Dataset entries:

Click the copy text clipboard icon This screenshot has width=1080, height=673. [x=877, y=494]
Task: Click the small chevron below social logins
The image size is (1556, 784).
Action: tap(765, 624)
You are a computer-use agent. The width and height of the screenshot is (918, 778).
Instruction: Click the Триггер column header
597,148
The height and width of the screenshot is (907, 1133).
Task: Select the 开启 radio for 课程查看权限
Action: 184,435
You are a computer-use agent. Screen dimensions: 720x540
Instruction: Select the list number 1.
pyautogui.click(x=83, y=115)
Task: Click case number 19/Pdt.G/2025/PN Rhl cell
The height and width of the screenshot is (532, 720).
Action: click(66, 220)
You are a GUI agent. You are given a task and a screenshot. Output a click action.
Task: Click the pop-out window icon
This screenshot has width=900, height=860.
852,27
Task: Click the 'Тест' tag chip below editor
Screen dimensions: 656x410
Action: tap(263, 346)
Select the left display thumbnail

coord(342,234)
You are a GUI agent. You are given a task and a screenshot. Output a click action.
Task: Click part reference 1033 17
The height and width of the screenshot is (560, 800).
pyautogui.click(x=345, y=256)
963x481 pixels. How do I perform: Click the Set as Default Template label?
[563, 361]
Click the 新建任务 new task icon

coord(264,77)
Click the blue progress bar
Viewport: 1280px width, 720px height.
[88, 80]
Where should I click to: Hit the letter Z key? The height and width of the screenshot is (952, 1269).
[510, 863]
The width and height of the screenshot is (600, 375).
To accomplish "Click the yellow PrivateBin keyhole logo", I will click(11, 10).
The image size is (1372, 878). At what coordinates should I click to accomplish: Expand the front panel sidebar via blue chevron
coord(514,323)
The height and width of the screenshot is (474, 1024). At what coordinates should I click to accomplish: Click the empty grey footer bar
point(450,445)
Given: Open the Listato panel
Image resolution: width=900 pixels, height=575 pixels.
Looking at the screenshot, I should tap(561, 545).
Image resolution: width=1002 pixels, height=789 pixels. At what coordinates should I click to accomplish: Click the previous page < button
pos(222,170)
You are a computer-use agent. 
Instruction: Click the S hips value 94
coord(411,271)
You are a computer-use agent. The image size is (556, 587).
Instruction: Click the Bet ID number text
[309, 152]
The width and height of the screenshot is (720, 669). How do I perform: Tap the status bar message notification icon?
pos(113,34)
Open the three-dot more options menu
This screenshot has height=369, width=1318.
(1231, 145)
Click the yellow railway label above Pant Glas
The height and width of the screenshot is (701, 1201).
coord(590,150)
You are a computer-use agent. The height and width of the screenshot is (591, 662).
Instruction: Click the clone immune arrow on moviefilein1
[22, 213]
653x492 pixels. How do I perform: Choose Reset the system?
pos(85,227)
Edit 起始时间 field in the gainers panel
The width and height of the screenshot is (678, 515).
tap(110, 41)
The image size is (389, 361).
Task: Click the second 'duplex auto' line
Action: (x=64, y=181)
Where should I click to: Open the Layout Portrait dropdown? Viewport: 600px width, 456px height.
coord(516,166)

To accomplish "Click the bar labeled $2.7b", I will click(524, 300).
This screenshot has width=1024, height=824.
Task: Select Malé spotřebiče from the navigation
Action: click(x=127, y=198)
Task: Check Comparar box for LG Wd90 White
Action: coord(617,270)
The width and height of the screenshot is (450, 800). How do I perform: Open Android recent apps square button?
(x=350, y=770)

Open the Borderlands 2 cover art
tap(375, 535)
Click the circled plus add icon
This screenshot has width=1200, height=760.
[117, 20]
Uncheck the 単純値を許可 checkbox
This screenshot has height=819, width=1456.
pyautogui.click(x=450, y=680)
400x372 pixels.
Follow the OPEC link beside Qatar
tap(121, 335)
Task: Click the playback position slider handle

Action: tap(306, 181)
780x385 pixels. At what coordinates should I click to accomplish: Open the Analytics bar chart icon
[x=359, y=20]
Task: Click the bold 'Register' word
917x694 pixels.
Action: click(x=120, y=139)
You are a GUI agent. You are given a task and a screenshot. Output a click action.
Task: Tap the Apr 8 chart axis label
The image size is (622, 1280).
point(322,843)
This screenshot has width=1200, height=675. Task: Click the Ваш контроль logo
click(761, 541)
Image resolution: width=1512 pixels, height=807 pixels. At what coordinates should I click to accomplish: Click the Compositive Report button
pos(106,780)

What you need to do:
From the first line to the last, return the data exactly as written.

Task result:
Click the copy text clipboard icon This screenshot has width=1080, height=673. [x=877, y=494]
Task: Click the small chevron below social logins
The image size is (1556, 784).
Action: tap(765, 624)
You are a computer-use agent. The width and height of the screenshot is (918, 778).
Instruction: Click the Триггер column header
597,148
The height and width of the screenshot is (907, 1133).
Task: Select the 开启 radio for 课程查看权限
Action: 184,435
You are a computer-use agent. Screen dimensions: 720x540
Instruction: Select the list number 1.
pyautogui.click(x=83, y=115)
Task: Click case number 19/Pdt.G/2025/PN Rhl cell
The height and width of the screenshot is (532, 720).
Action: click(66, 220)
You are a GUI agent. You are given a task and a screenshot. Output a click action.
Task: Click the pop-out window icon
This screenshot has width=900, height=860.
852,27
Task: Click the 'Тест' tag chip below editor
Screen dimensions: 656x410
Action: tap(263, 346)
Select the left display thumbnail

coord(342,234)
You are a GUI agent. You are given a task and a screenshot. Output a click action.
Task: Click part reference 1033 17
The height and width of the screenshot is (560, 800).
pyautogui.click(x=345, y=256)
963x481 pixels. How do I perform: Click the Set as Default Template label?
[563, 361]
Click the 新建任务 new task icon

coord(264,77)
Click the blue progress bar
Viewport: 1280px width, 720px height.
[88, 80]
Where should I click to: Hit the letter Z key? The height and width of the screenshot is (952, 1269).
[510, 863]
The width and height of the screenshot is (600, 375).
To accomplish "Click the yellow PrivateBin keyhole logo", I will click(11, 10).
The image size is (1372, 878). At what coordinates should I click to accomplish: Expand the front panel sidebar via blue chevron
coord(514,323)
The height and width of the screenshot is (474, 1024). At what coordinates should I click to accomplish: Click the empty grey footer bar
point(450,445)
Given: Open the Listato panel
Image resolution: width=900 pixels, height=575 pixels.
Looking at the screenshot, I should tap(561, 545).
Image resolution: width=1002 pixels, height=789 pixels. At what coordinates should I click to accomplish: Click the previous page < button
pos(222,170)
You are a computer-use agent. 
Instruction: Click the S hips value 94
coord(411,271)
You are a computer-use agent. The image size is (556, 587).
Instruction: Click the Bet ID number text
[309, 152]
The width and height of the screenshot is (720, 669). How do I perform: Tap the status bar message notification icon?
pos(113,34)
Open the three-dot more options menu
This screenshot has height=369, width=1318.
(1231, 145)
Click the yellow railway label above Pant Glas
The height and width of the screenshot is (701, 1201).
coord(590,150)
You are a computer-use agent. The height and width of the screenshot is (591, 662).
Instruction: Click the clone immune arrow on moviefilein1
[22, 213]
653x492 pixels. How do I perform: Choose Reset the system?
pos(85,227)
Edit 起始时间 field in the gainers panel
The width and height of the screenshot is (678, 515).
tap(110, 41)
The image size is (389, 361).
Task: Click the second 'duplex auto' line
Action: (x=64, y=181)
Where should I click to: Open the Layout Portrait dropdown? Viewport: 600px width, 456px height.
coord(516,166)

To accomplish "Click the bar labeled $2.7b", I will click(524, 300).
This screenshot has width=1024, height=824.
Task: Select Malé spotřebiče from the navigation
Action: click(x=127, y=198)
Task: Check Comparar box for LG Wd90 White
Action: coord(617,270)
The width and height of the screenshot is (450, 800). How do I perform: Open Android recent apps square button?
(x=350, y=770)

Open the Borderlands 2 cover art
tap(375, 535)
Click the circled plus add icon
This screenshot has width=1200, height=760.
[117, 20]
Uncheck the 単純値を許可 checkbox
This screenshot has height=819, width=1456.
pyautogui.click(x=450, y=680)
400x372 pixels.
Follow the OPEC link beside Qatar
tap(121, 335)
Task: Click the playback position slider handle

Action: tap(306, 181)
780x385 pixels. At what coordinates should I click to accomplish: Open the Analytics bar chart icon
[x=359, y=20]
Task: Click the bold 'Register' word
917x694 pixels.
Action: click(x=120, y=139)
You are a GUI agent. You are given a task and a screenshot. Output a click action.
Task: Tap the Apr 8 chart axis label
The image size is (622, 1280).
point(322,843)
This screenshot has width=1200, height=675. Task: Click the Ваш контроль logo
click(761, 541)
Image resolution: width=1512 pixels, height=807 pixels. At what coordinates should I click to accomplish: Click the Compositive Report button
pos(106,780)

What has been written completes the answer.